They also didn’t think to put conduit inside those nice new walls for communications cabling to use. They also didn’t think to wait until someone had put in a sound system before they put the drop ceiling grid up.  By the time we were contacted, money was running out for the project. This job was a disaster. Because of time alignment issues we couldn’t crossfire so we had to settle for a design that fires from one end. This is a great looking facility. In fact, I would say it is one of the nicest gymnasiums around. Too bad the sound is, and always will be, bad. A simple call to a professional would have changed everything.


Example #3

If you put the mixing and control of your sound system in a closet behind your sanctuary or in a tiny room in the balcony you will not be able to mix properly, period. Mixer location is everything in a sound system, yet many people think this is just another one of those “sound guy” preferences that doesn’t really matter.

If you’re one of these misguided individuals who believe this, let me pose a few questions: How would you like duct tape over your entire windshield? Do you think you could see to drive? Want to jump on the interstate for a few miles and see how you do?

If you can’t see, you can’t drive.

The same applies to running a sound system, if you can’t hear, you can’t mix. Ok, to be fair they usually cut a window for you to listen through. How about duct tape on most of your windshield but leave you with a 12 inch by 12 inch window to see through. That should give you a good enough idea of what’s going on to drive down the interstate at 70 MPH.

I have sold a lot of expensive equipment and cabling over the years to organizations relocating their sound booth. It costs. Many others desperately want to move but don’t have the money in the budget.
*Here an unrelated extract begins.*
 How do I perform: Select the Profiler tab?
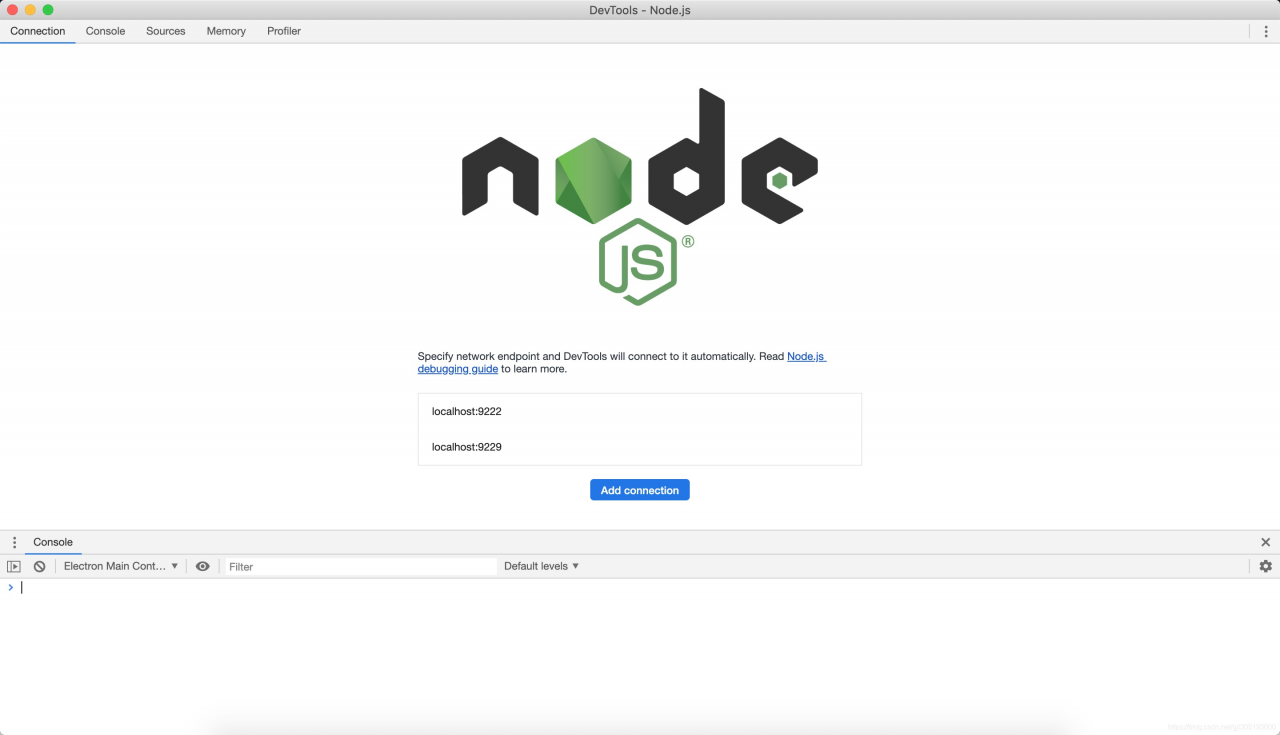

Anyone working as a professional in AV installation and consultation has seen this problem dozens of times.


I could go on all day with stories like these.

  • Organizations not installing conduits during construction only to ruin the looks of a brand new facility with cables on the floor and raceways on the walls.
  • Installers having to install loudspeakers in the wrong location because there are lights or ceiling fans in the way.
  • Hums and buzzes due to improper installation, and even violations to the NEC and local building codes
  • Do it yourselfers installing the wrong type of loudspeaker for the room causing incomplete coverage or excess reverberation.
  • Staff buying the wrong type microphone for the application, the wrong monitor for the application, using the wrong type cables, etc.
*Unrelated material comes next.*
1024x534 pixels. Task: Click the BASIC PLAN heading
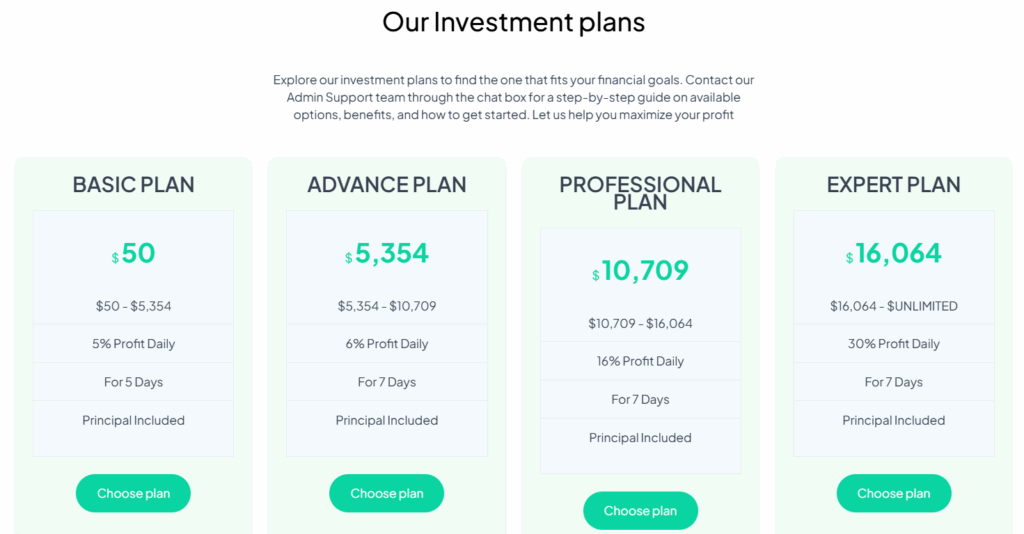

As you can see from the examples I’ve shared, the need to consult with professionals is incontrovertible.

You have a couple of easy choices for assistance when it’s time to start planning.


  • If you have a local dealer or contractor with a good reputation, give them a call for advice and maybe a bid. Many of them will do a free on site survey or consultation.
  • If you want an impartial consultation, hire an AV consultant. The cost is small when compared with the price of endless upgrades and redos to try and fix what never should have gone wrong. An AV consultant will be impartial to the brand of equipment. They don’t need to sell you extras that aren’t needed just to increase profit. They don’t need to price you the most expensive top of the line equipment when a mid grade system will work for your needs. The price of the equipment they specify doesn’t affect their price, so they have nothing to gain by proposing outlandish overly expensive equipment. When they hand you a system specification, you are free to take it wherever you want to purchase the system.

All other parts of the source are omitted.